◆ TASK TO CARRY OUT: Tell how many lines in the data below hold the string "Given"; give nothing but the number.

↓

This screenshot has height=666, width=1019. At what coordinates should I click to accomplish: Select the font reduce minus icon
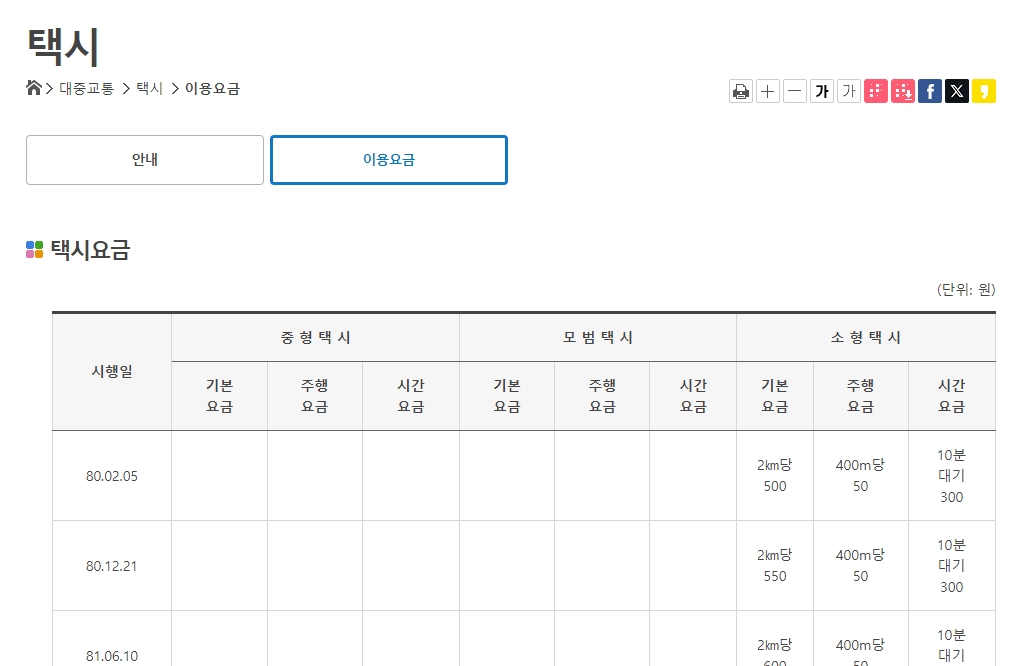click(794, 90)
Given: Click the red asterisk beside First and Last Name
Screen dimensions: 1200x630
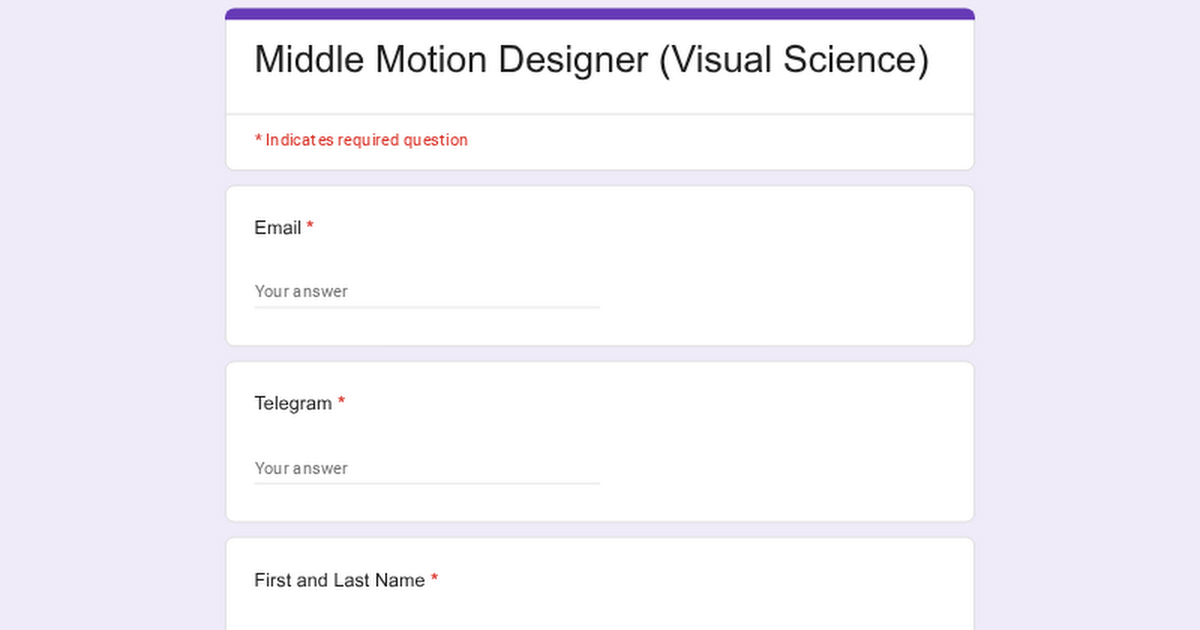Looking at the screenshot, I should point(435,579).
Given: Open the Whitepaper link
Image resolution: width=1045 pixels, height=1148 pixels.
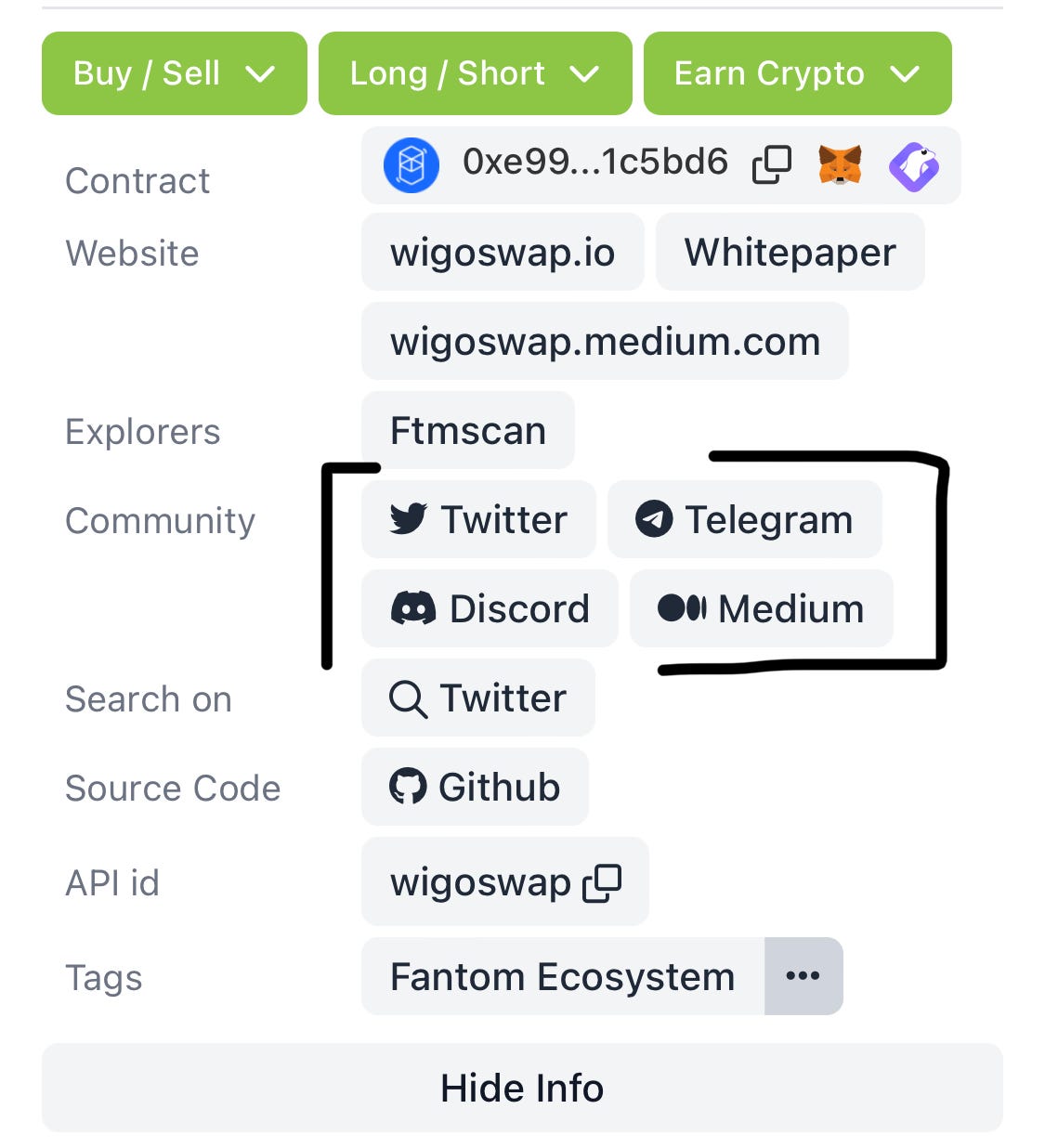Looking at the screenshot, I should (790, 252).
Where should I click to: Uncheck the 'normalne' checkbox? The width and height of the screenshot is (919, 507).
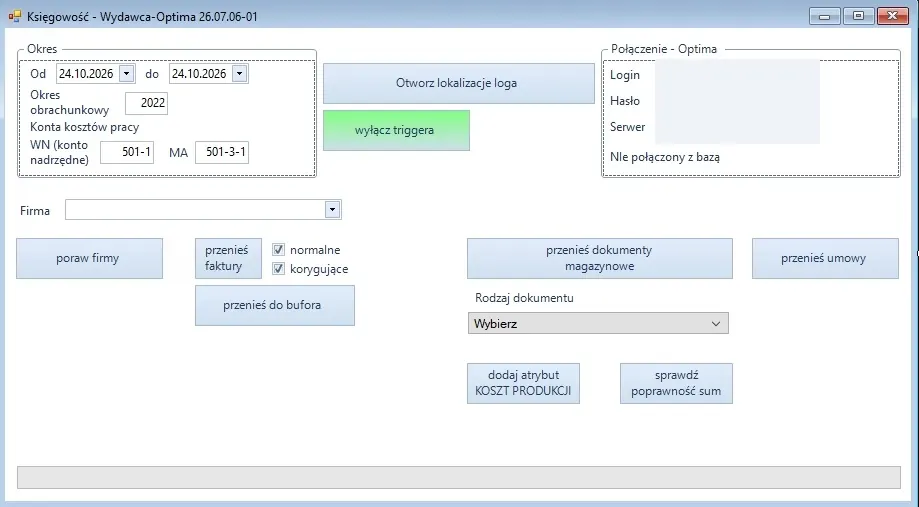pyautogui.click(x=278, y=250)
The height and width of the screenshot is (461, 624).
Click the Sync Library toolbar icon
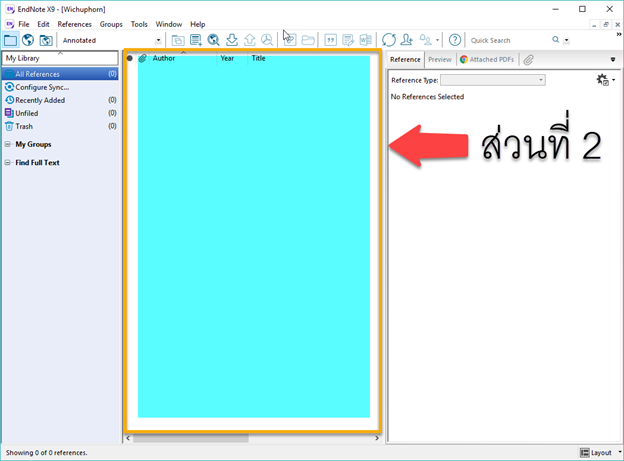(389, 40)
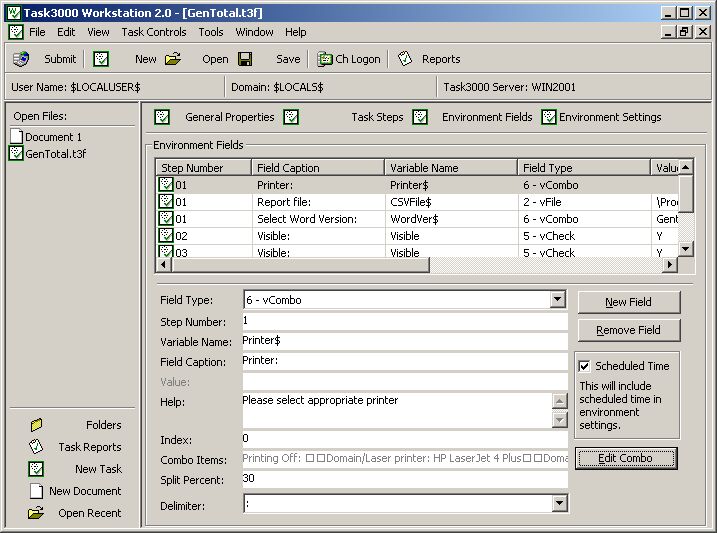Expand the Field Type dropdown
Screen dimensions: 717x533
click(557, 300)
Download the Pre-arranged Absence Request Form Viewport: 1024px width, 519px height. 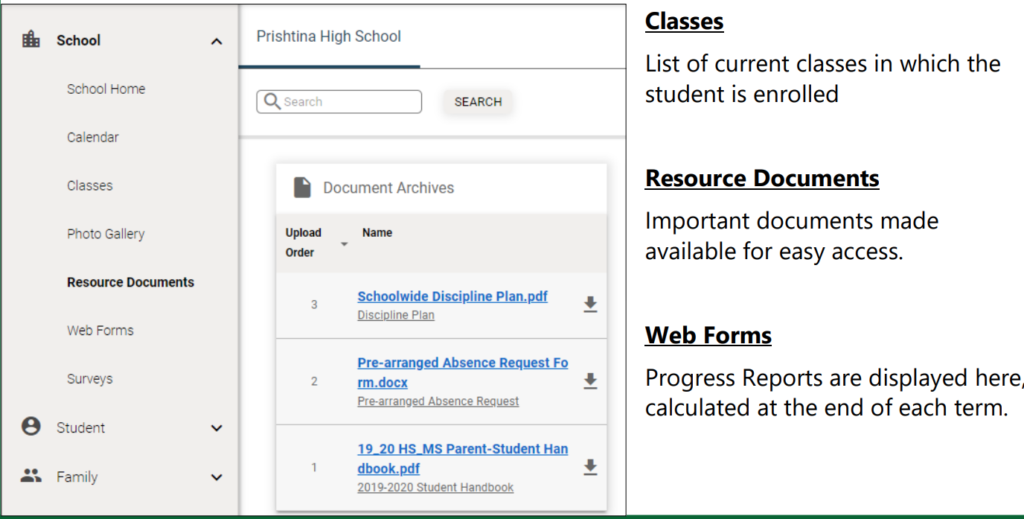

↑

◆ EXERCISE OUTPUT: 2